PRIMERA LECTURA (Hechos 14,21-27)
«Animaban a los discípulos y los exhortaban a perseverar en la fe», los primeros cristianos tenían muy claro que la fuerza de su fe dependía de la vivencia en la comunidad. Juntos eran más fuertes y la solidaridad, es decir, el poner todos los bienes en común y apoyarse en los momentos difíciles era precisamente el signo por excelencia de la presencia del Señor en medio de ellos. Este testimonio comunitario era el que brillaba antes los paganos y los cuestionaba y en muchas ocasiones era lo que los convencía a convertirse a la fe en Cristo Jesús. La fe es un acontecimiento que se vive en comunidad, aunque oramos personalmente nuestra plena realización como cristianos se da en la comunidad, la Iglesia, este espacio en donde nos encontramos, compartimos nuestra fe y nos edificamos mutuamente. Nuestra fe no es intimista, no nos lleva al aislamiento, muy por el contrario, solo entre hermanos podemos crecer y dar los frutos a los que el Señor Jesús nos llama.

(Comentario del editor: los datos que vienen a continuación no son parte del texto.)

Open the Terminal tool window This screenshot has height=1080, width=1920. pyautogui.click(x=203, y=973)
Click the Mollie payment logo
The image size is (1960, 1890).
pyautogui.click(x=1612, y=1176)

SEGUNDA LECTURA (Apocalipsis 21,1-5)
«Ahora yo voy a hacer nuevas las cosas», Juan nos invita a contemplar las promesas que, en Cristo, Dios ha cumplido para nosotros y, si bien es cierto, aún tenemos que transitar por este mundo; la esperanza nos anima. Cuando celebramos la Eucaristía somo trasladados al cielo y Dios nuestro Padre nos permite disfrutar, aquí y ahora, de los gozos de la vida eterna. Las pruebas que tenemos que pasar en este mundo tienen sentido ya que nos hacen crecer como seres humanos y, si con fe las enfrentamos, brilla cada vez más en nosotros la luz de la resurrección a la cual hemos sido llamados por un don maravillo de la misericordia divina. Los cristianos no evadimos las complicaciones de la vida, muy por el contrario, las enfrentamos con la esperanza de la vida eterna.
EVANGELIO (Juan 13,31-33.34-35)
«Por este amor reconocerán todos que ustedes son mis discípulos», la fe no es un asunto meramente personal entre Dios y nosotros, de ser así se quedaría únicamente en un acto de autocontemplación intimista que terminaría por inflar y convertir nuestro “ego” en un inmenso globo lleno de aire que terminaría por explotar. El milagro inicia cuando en un momento, el más adecuado, de nuestra vida Jesús llega a nosotros para proponernos aprender a vivir y a ser felices. Es un momento transformador que cimbra hasta las estructuras más profundas de nuestra vida, cambio de paradigmas y valores pues nuestro centro de gravedad se mueve desde nuestros intereses personales hacia la persona de Jesucristo y su Evangelio. Ya no es una vida encerrada en sí misma pues solo alcanzamos nuestra plenitud cuando olvidándonos de nosotros mismos salimos al encuentro del “otro” para convertirlo en un hermano a quien amar. Este es el signo por excelencia del cristiano, no se trata de un sentimiento o de un concepto abstracto sino de una forma de vivir permanentemente y que nos orienta definitivamente hacia las necesidades de los demás. El cristiano tiene que ser el portador del amor de Cristo en el mundo.